▶ _TANTANGAN 1_
Tentukan apakah setiap pernyataan berikut sesuai dengan kutipan dokumen tentang asal-usul Kota Bogor: (a) Scidmore adalah pelancong asal Inggris; (b) ibu kota Kerajaan Sunda Galuh adalah Buitenzorg; (c) kawasan Buitenzorg terbangun sejak 1619. Jawab ya atau tidak untuk masing-masing, disertai kutipan persis dari kutipan dokumen yang menjadi penentunya.

▶ _KUTIPAN DOKUMEN_
·····
"Deep down below us lay a valley of eden," kata Scidmore, pelancong terkenal asal Inggris, tentang keindahan lanskap kaki Gunung Salak seperti tertulis dalam Buitenzorg Kota Terindah di Jawa, Catatan Perjalanan dari Tahun 1860-1930 karya Ahmad Baehaqie. Di lembah inilah terdapat jejak kehidupan beragam bangsa, termasuk Tionghoa dan Arab.
Hingga 1579, hamparan berbukit di kaki Salaka yang diapit Ciliwung dan Cisadane dan dibelah Cipakancilan terdapat Kerajaan Sunda Galuh dengan ibu kota Pakwan Pajajaran.
Sejak 1619, di sedikit sisa reruntuhan akibat pemusnahan oleh Kesultanan Banten, bangsa Eropa, Tionghoa, Arab, dan Sunda (pribumi) terbangun kawasan bernama Buitenzorg. Inilah cikal bakal Kota Bogor.
·····
▶ _TANTANGAN 2_
Tuliskan kembali tanpa perubahan baris-baris dalam catatan mulai dari baris yang memuat "arrow circle tool" sampai baris yang memuat "Action: (731, 132)", kedua baris itu ikut disertakan.
·····
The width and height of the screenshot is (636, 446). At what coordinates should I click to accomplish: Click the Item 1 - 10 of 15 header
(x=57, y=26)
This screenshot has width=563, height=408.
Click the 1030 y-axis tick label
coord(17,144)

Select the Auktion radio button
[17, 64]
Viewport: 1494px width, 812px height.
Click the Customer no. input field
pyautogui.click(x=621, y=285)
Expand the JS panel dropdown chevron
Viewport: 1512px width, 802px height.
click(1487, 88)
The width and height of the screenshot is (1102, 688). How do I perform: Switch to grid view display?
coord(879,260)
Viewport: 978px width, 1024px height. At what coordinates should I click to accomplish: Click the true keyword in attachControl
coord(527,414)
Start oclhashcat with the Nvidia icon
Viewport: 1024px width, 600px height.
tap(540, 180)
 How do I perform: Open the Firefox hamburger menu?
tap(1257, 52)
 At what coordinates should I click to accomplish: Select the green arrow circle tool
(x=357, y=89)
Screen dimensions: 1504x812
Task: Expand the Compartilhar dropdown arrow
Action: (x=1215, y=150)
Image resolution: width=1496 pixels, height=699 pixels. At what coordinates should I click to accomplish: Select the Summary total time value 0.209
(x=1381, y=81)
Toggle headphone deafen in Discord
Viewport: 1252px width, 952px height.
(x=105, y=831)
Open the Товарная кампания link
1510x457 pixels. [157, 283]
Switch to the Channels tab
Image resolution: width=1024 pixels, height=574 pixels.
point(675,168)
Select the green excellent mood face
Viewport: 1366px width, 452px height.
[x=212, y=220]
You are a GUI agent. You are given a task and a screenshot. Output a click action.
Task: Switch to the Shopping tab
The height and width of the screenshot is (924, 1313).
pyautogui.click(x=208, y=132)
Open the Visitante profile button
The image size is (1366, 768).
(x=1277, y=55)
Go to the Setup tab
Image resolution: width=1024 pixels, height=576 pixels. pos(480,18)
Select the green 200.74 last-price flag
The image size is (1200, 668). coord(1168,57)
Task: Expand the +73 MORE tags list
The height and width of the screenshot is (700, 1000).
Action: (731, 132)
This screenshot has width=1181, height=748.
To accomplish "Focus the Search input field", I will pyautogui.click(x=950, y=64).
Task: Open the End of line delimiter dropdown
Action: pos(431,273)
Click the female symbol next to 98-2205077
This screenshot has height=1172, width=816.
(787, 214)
·····
▶ _JAWABAN 1_
(a) Ya: "pelancong terkenal asal Inggris".
(b) Tidak: "Kerajaan Sunda Galuh dengan ibu kota Pakwan Pajajaran".
(c) Ya: "Sejak 1619".

▶ _JAWABAN 2_
 At what coordinates should I click to accomplish: Select the green arrow circle tool
(x=357, y=89)
Screen dimensions: 1504x812
Task: Expand the Compartilhar dropdown arrow
Action: (x=1215, y=150)
Image resolution: width=1496 pixels, height=699 pixels. At what coordinates should I click to accomplish: Select the Summary total time value 0.209
(x=1381, y=81)
Toggle headphone deafen in Discord
Viewport: 1252px width, 952px height.
(x=105, y=831)
Open the Товарная кампания link
1510x457 pixels. [157, 283]
Switch to the Channels tab
Image resolution: width=1024 pixels, height=574 pixels.
point(675,168)
Select the green excellent mood face
Viewport: 1366px width, 452px height.
[x=212, y=220]
You are a GUI agent. You are given a task and a screenshot. Output a click action.
Task: Switch to the Shopping tab
The height and width of the screenshot is (924, 1313).
pyautogui.click(x=208, y=132)
Open the Visitante profile button
The image size is (1366, 768).
(x=1277, y=55)
Go to the Setup tab
Image resolution: width=1024 pixels, height=576 pixels. pos(480,18)
Select the green 200.74 last-price flag
The image size is (1200, 668). coord(1168,57)
Task: Expand the +73 MORE tags list
The height and width of the screenshot is (700, 1000).
Action: (731, 132)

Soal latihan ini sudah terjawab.